Weekly Citizen Science Hangouts
Capitalizing on the success of our recent CrowdCrafting hack day, from this Thursday and onwards every week we’ll be having a public Google+ Hangout to discuss citizen science and related topics. Details of the first meeting are below:
Thursday 4th April, 5pm (BST) – Weekly Citizen Science Hangout on Google+ here
In the first meeting we shall talk with special guest Michal Kubacki about his Misomorf application that may eventually be developed into a citizen app to help scientists with the graph isomorphism problem. This problem was proposed at the recent hack day by mathematician and quantum computing expert Simone Severini of UCL, who will also join the Hangout. Your participation at these weekly meetings is both welcome and encouraged. If you can’t make the first one, then perhaps the next?

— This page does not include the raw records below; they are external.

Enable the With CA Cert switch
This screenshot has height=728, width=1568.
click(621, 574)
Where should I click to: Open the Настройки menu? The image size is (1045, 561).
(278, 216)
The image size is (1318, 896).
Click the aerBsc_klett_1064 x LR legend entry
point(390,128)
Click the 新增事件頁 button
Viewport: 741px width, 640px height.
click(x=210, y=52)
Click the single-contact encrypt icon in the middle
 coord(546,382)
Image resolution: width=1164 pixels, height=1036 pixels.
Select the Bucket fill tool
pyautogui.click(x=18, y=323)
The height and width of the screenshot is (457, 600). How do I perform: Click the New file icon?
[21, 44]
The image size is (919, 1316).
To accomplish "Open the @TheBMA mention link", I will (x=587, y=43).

Further information from the recent Science Hack Day
Among the many hack day projects I didn’t get to write about in the last blog post were the Yellowhammers project. This citizen science project uses sound recordings of yellowhammer (bird) dialects and is a joint activity of the Department of Ecology, Charles University in Prague, and the Czech Society for Ornithology.
Volunteers have helped both sample bird song, and classify these hundreds of hours of audio recordings into different dialects. Whilst the initial project sample birds just in the Czech Republic, the team are now expanding to try and capture bird song recordings from the United Kingdom and New Zealand where this bird species also lives.
Here at the Open Knowledge Foundation, we hope that the data collection and analysis could be aided by both the use our out Crowdcrafting.org platform and the EpiCollect mobile software. Work is presently under-way to make this a reality.
So whether, a software-dev, amateur scientist, tinkerer or twitcher – perhaps we might see you tomorrow at the Citizen Science Hangout?